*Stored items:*
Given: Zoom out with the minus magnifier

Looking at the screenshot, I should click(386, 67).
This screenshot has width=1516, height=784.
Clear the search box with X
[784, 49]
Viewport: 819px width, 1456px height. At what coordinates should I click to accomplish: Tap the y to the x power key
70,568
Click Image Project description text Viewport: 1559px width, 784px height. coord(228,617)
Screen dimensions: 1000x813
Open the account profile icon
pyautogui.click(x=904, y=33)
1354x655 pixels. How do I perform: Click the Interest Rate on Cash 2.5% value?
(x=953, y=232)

*WHAT IS EXPECTED:*
Copy down the complete data exactly as supplied.

*REPLY TO THE TASK:*
Given: Zoom out with the minus magnifier

Looking at the screenshot, I should click(386, 67).
This screenshot has width=1516, height=784.
Clear the search box with X
[784, 49]
Viewport: 819px width, 1456px height. At what coordinates should I click to accomplish: Tap the y to the x power key
70,568
Click Image Project description text Viewport: 1559px width, 784px height. coord(228,617)
Screen dimensions: 1000x813
Open the account profile icon
pyautogui.click(x=904, y=33)
1354x655 pixels. How do I perform: Click the Interest Rate on Cash 2.5% value?
(x=953, y=232)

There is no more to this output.